Question Details: Can employees both be members of an incorporated society and sit on the governing body or have voting rights? Would this amount to a conflict of interest?
Filed under Charitable Organisations | 1788 View(s)
Yes, it is very likely to be a conflict for employees of an incorporated society to also sit on the governing body of the society. They should not do this. Employees can, however, exercise voting rights as members of the society.
Employees should not sit on the governing board of an incorporated society because they will face a conflict of interest in doing so. This is because there are situations in which the duty as a board member to act in the best interests of the society will conflict with a person's personal interest as an employee. For example, the governing body might have to set the salary or other benefits of employees. For more, see the section titled 'Can officers be paid?' of the Community Law Manual at www.communitylaw.org.nz.
Employees of incorporated societies can be voting members of the incorporated society. If you are a member and also an employee, you should generally declare your interest on any matters you are voting on. If necessary, you may also need to leave the room, depending on how the voting process is conducted. Sometimes, your interest in the matter will make it inappropriate for you to vote at all.
The rules of each incorporated society may provide further advice for how conflicts of interest are dealt with by that particular society. Rules of incorporated societies are available at www.societies.govt.nz.
Answered 5 Sep 2013. The IMPORTANT NOTICE below is part of this answer.

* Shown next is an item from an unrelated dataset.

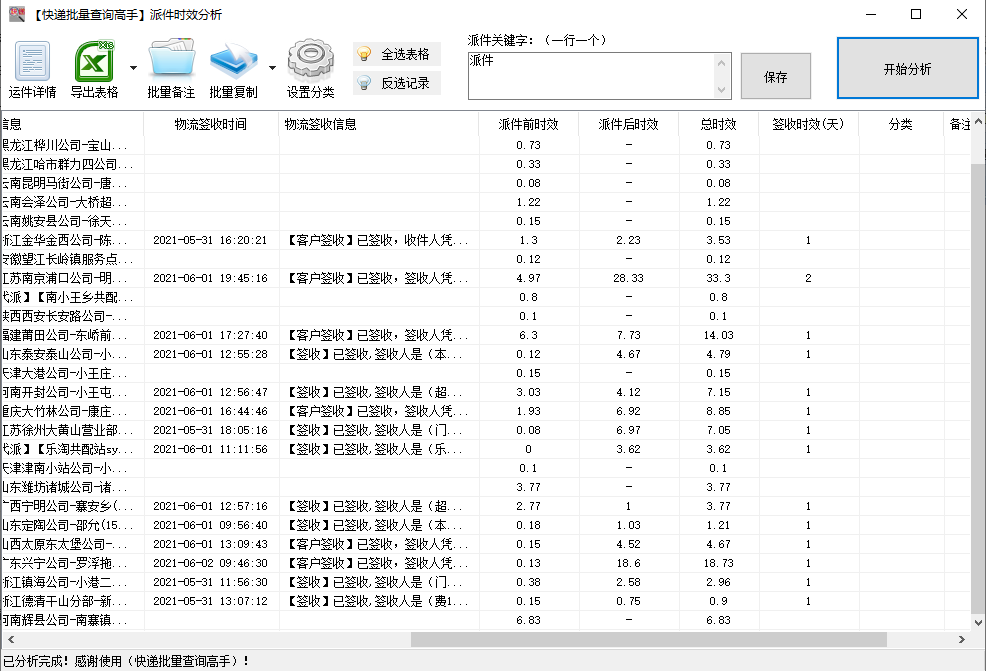Click the 保存 save button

The answer provided above is intended for general informational purposes only and cannot be
considered a substitute for face-to-face legal advice. It should not be relied upon as the sole
basis for taking action in relation to a legal issue. Laws change frequently, and small
variations in the facts, or a fact not provided in the question, can often change a legal
outcome or a lawyer’s conclusion. No liability whatsoever is accepted by the authors or
publishers of the answer, for loss, damage or inconvenience arising in any way from the use of
this site. While each answer has been published by a lawyer with a practising certificate, that
person may not necessarily have experience in the particular area of law involved.